◆ Exercise description:
Produce an exact copy of the data below.

◆ Data under study:
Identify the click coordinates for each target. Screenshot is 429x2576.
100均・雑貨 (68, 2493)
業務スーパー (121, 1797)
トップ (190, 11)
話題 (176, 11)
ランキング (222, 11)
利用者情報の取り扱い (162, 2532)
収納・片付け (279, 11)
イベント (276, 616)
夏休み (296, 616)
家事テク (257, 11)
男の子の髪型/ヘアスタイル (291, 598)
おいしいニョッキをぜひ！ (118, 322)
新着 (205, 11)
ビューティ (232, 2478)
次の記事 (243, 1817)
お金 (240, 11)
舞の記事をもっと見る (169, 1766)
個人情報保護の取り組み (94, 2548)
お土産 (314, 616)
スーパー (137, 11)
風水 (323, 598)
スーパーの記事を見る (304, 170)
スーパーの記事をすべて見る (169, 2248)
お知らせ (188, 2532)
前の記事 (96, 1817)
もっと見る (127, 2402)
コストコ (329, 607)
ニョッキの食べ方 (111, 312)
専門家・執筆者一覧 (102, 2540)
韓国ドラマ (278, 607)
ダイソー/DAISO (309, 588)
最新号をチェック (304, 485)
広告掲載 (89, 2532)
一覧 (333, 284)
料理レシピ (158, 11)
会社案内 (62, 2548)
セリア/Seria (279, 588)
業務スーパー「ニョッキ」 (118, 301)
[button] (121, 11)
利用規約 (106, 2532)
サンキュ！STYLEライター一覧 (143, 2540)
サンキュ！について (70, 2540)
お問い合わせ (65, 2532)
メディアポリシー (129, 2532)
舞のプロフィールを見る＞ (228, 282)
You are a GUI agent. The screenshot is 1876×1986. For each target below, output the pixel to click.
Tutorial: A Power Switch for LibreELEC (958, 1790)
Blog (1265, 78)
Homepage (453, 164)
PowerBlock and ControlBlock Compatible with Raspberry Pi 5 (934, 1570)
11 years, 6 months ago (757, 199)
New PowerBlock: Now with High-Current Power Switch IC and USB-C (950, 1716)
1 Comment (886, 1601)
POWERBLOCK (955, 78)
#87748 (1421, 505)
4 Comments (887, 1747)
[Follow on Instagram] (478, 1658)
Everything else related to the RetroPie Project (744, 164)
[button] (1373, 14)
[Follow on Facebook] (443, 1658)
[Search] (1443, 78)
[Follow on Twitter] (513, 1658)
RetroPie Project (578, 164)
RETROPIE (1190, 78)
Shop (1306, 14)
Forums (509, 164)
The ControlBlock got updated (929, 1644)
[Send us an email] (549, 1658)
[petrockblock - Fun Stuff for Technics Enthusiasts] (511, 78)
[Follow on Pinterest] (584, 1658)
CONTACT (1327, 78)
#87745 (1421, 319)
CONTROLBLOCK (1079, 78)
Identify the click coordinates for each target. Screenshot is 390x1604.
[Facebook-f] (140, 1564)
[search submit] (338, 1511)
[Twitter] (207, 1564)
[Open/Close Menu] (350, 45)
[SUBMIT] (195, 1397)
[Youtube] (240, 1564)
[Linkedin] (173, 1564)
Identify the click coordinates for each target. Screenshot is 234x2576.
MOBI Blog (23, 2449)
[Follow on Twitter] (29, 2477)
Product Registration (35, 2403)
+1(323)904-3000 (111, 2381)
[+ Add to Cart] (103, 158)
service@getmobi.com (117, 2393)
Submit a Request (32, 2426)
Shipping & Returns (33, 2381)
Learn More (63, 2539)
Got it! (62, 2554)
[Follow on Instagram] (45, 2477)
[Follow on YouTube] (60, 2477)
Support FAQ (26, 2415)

◆ Task response:
Identify the click coordinates for each target. Screenshot is 429x2576.
100均・雑貨 (68, 2493)
業務スーパー (121, 1797)
トップ (190, 11)
話題 (176, 11)
ランキング (222, 11)
利用者情報の取り扱い (162, 2532)
収納・片付け (279, 11)
イベント (276, 616)
夏休み (296, 616)
家事テク (257, 11)
男の子の髪型/ヘアスタイル (291, 598)
おいしいニョッキをぜひ！ (118, 322)
新着 (205, 11)
ビューティ (232, 2478)
次の記事 (243, 1817)
お金 (240, 11)
舞の記事をもっと見る (169, 1766)
個人情報保護の取り組み (94, 2548)
お土産 (314, 616)
スーパー (137, 11)
風水 (323, 598)
スーパーの記事を見る (304, 170)
スーパーの記事をすべて見る (169, 2248)
お知らせ (188, 2532)
前の記事 (96, 1817)
もっと見る (127, 2402)
コストコ (329, 607)
ニョッキの食べ方 (111, 312)
専門家・執筆者一覧 (102, 2540)
韓国ドラマ (278, 607)
ダイソー/DAISO (309, 588)
最新号をチェック (304, 485)
広告掲載 (89, 2532)
一覧 (333, 284)
料理レシピ (158, 11)
会社案内 (62, 2548)
セリア/Seria (279, 588)
業務スーパー「ニョッキ」 (118, 301)
[button] (121, 11)
利用規約 (106, 2532)
サンキュ！STYLEライター一覧 (143, 2540)
サンキュ！について (70, 2540)
お問い合わせ (65, 2532)
メディアポリシー (129, 2532)
舞のプロフィールを見る＞ (228, 282)
You are a GUI agent. The screenshot is 1876×1986. For each target below, output the pixel to click.
Tutorial: A Power Switch for LibreELEC (958, 1790)
Blog (1265, 78)
Homepage (453, 164)
PowerBlock and ControlBlock Compatible with Raspberry Pi 5 (934, 1570)
11 years, 6 months ago (757, 199)
New PowerBlock: Now with High-Current Power Switch IC and USB-C (950, 1716)
1 Comment (886, 1601)
POWERBLOCK (955, 78)
#87748 (1421, 505)
4 Comments (887, 1747)
[Follow on Instagram] (478, 1658)
Everything else related to the RetroPie Project (744, 164)
[button] (1373, 14)
[Follow on Facebook] (443, 1658)
[Search] (1443, 78)
[Follow on Twitter] (513, 1658)
RetroPie Project (578, 164)
RETROPIE (1190, 78)
Shop (1306, 14)
Forums (509, 164)
The ControlBlock got updated (929, 1644)
[Send us an email] (549, 1658)
[petrockblock - Fun Stuff for Technics Enthusiasts] (511, 78)
[Follow on Pinterest] (584, 1658)
CONTACT (1327, 78)
#87745 (1421, 319)
CONTROLBLOCK (1079, 78)
Identify the click coordinates for each target. Screenshot is 390x1604.
[Facebook-f] (140, 1564)
[search submit] (338, 1511)
[Twitter] (207, 1564)
[Open/Close Menu] (350, 45)
[SUBMIT] (195, 1397)
[Youtube] (240, 1564)
[Linkedin] (173, 1564)
Identify the click coordinates for each target. Screenshot is 234x2576.
MOBI Blog (23, 2449)
[Follow on Twitter] (29, 2477)
Product Registration (35, 2403)
+1(323)904-3000 (111, 2381)
[+ Add to Cart] (103, 158)
service@getmobi.com (117, 2393)
Submit a Request (32, 2426)
Shipping & Returns (33, 2381)
Learn More (63, 2539)
Got it! (62, 2554)
[Follow on Instagram] (45, 2477)
[Follow on YouTube] (60, 2477)
Support FAQ (26, 2415)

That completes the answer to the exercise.